#### Materials provided:
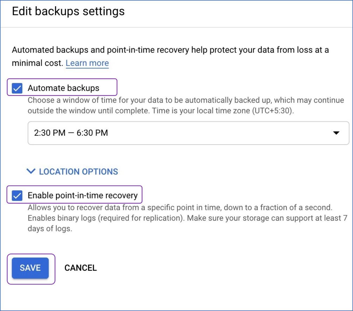Click CANCEL to discard the changes
Image resolution: width=353 pixels, height=311 pixels.
tap(81, 268)
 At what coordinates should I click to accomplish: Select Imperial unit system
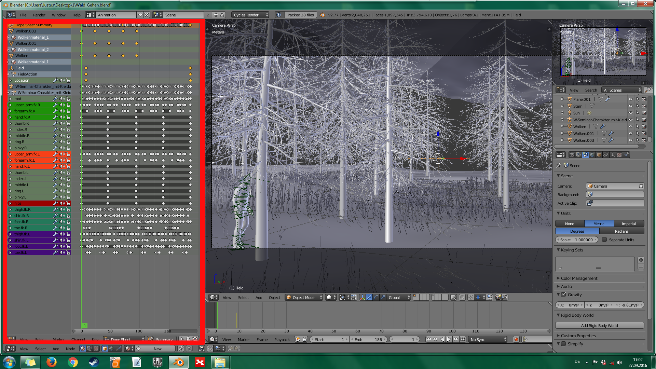[x=629, y=224]
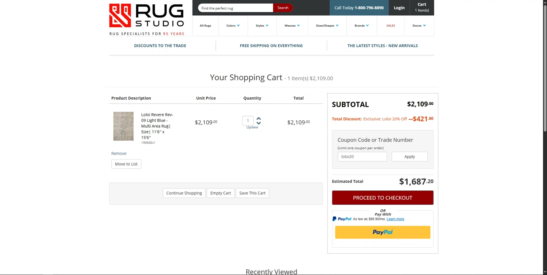Expand the Brands menu

pyautogui.click(x=361, y=26)
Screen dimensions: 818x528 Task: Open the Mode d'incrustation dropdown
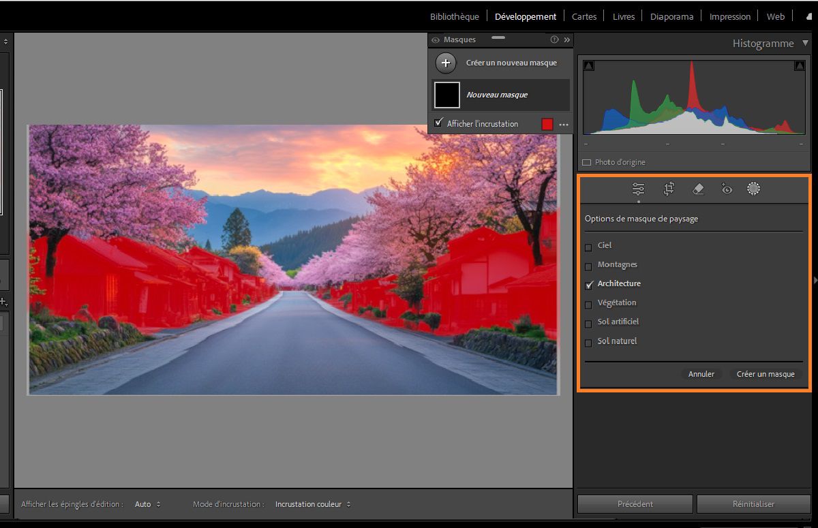313,504
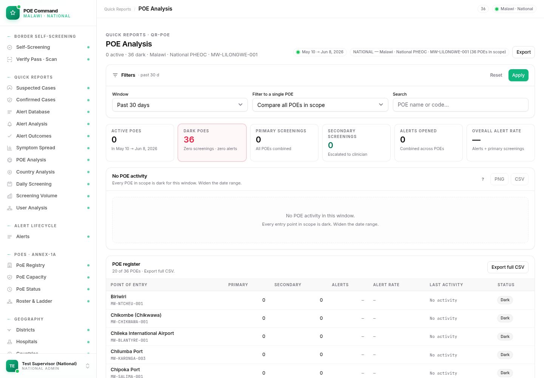Select the Dark POEs summary card
544x378 pixels.
[212, 143]
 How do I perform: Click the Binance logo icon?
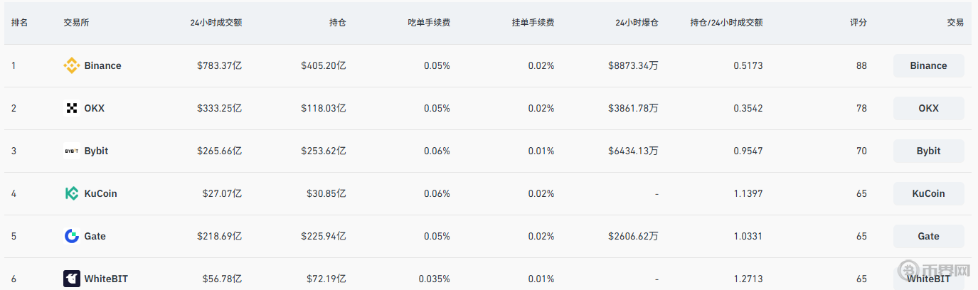(x=72, y=66)
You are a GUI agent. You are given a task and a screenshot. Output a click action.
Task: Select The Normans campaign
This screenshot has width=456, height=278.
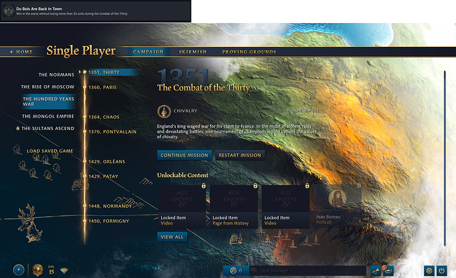56,75
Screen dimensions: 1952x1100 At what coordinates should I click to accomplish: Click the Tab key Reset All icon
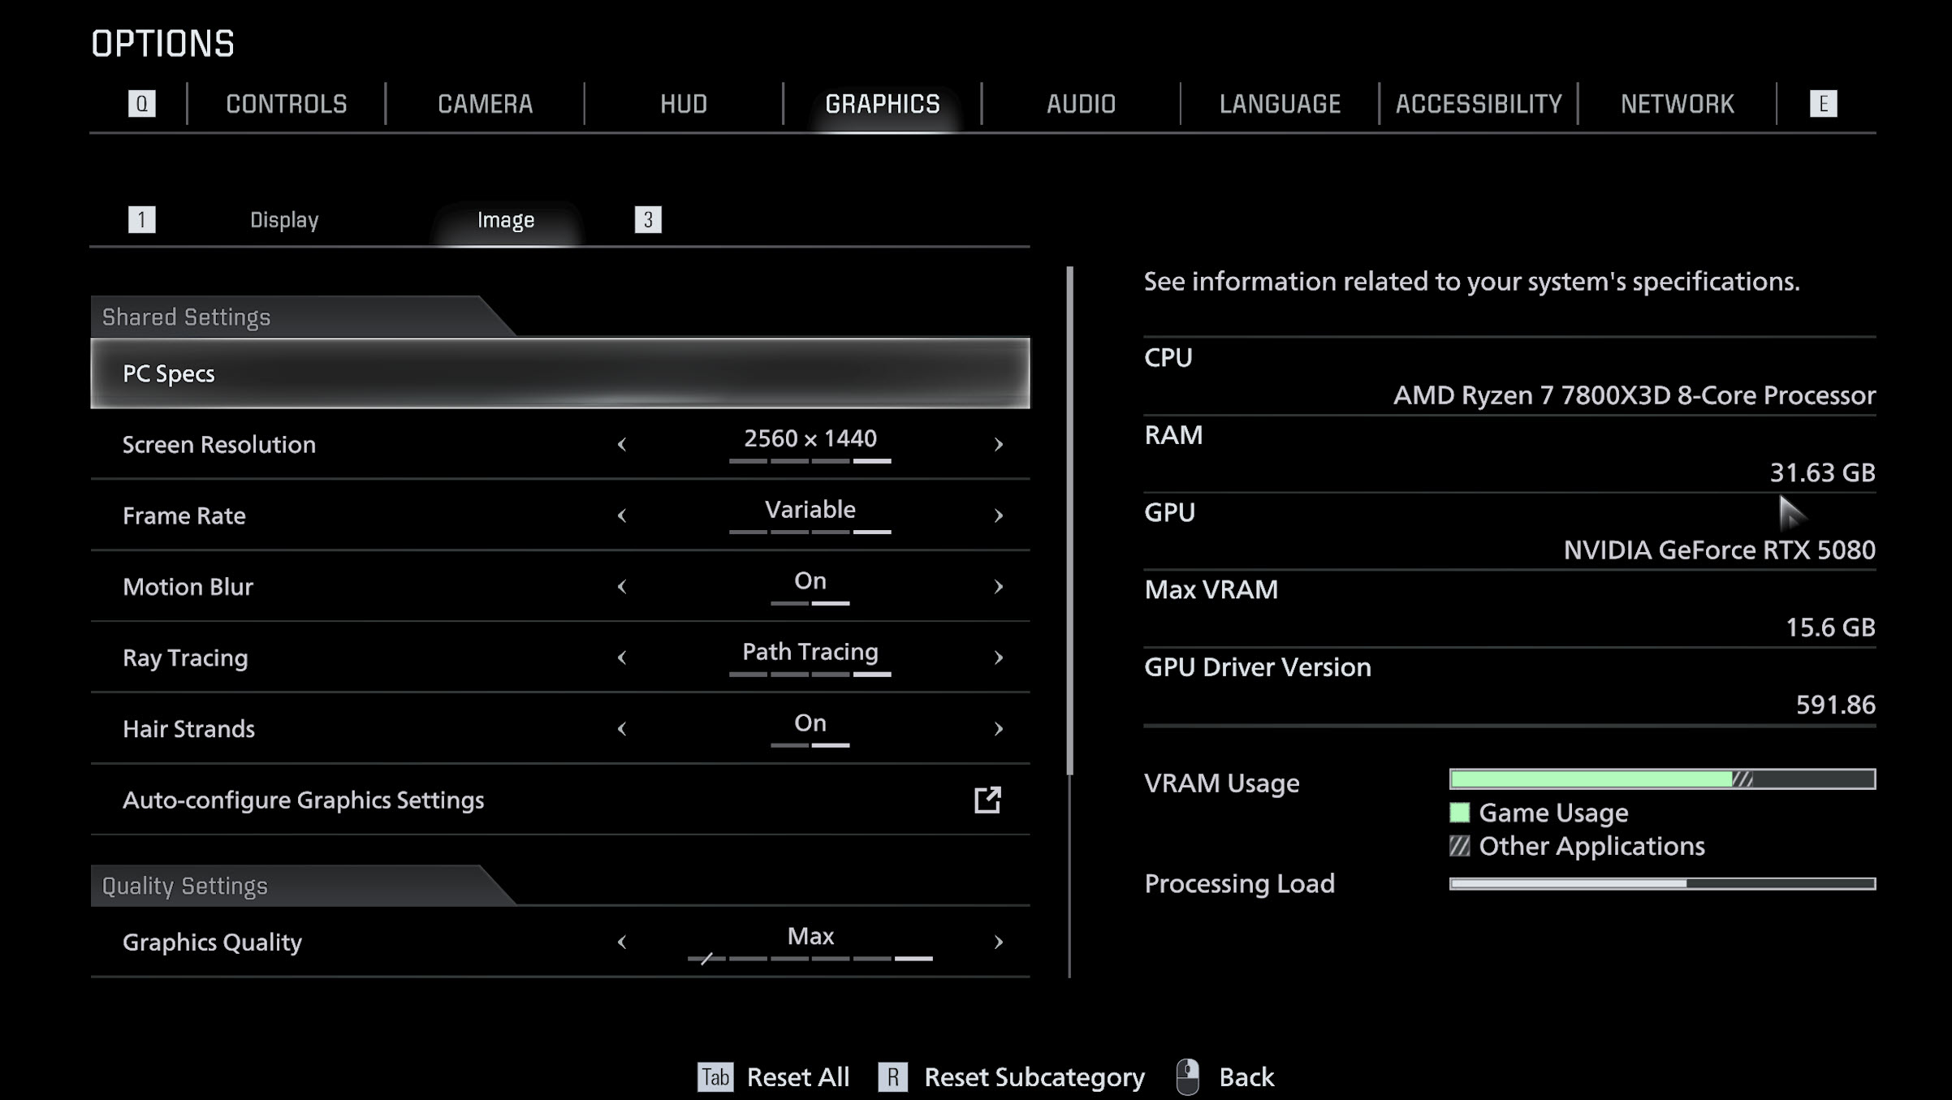[715, 1077]
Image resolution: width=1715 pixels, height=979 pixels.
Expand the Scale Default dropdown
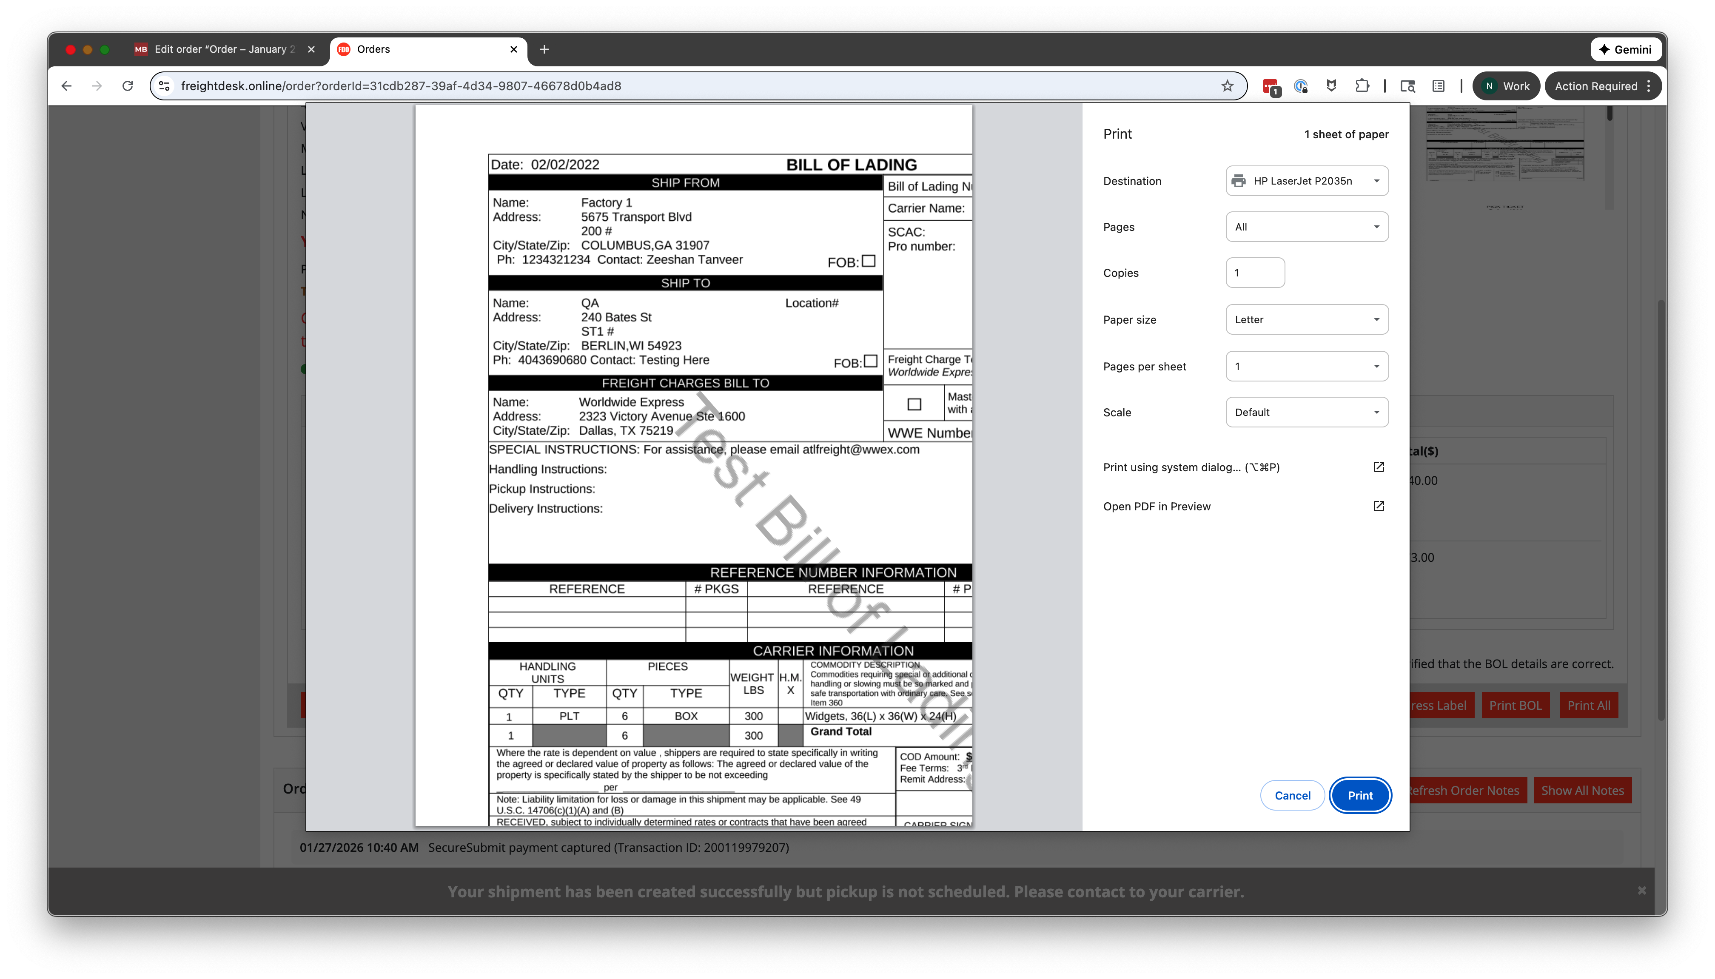[1306, 412]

#### Directions for this task:
Rewrite the part of the data that opens with the line containing "At what coordinates should I click to accomplish: Select" and runs through the end of the data, changing "dropdown" to "combo box" and keeping everything else the same. Omit the pictures.

#### Response to the task:
 At what coordinates should I click to accomplish: Select Imperial unit system
[x=629, y=224]
Expand the Brands menu

pyautogui.click(x=361, y=26)
Screen dimensions: 818x528 Task: Open the Mode d'incrustation combo box
313,504
Select the Dark POEs summary card
544x378 pixels.
[212, 143]
 How do I perform: Click the Binance logo icon?
(x=72, y=66)
You are a GUI agent. You are given a task and a screenshot. Output a click action.
Task: Select The Normans campaign
This screenshot has width=456, height=278.
56,75
Screen dimensions: 1952x1100 At what coordinates should I click to accomplish: Click the Tab key Reset All icon
[715, 1077]
Image resolution: width=1715 pixels, height=979 pixels.
Expand the Scale Default combo box
[1306, 412]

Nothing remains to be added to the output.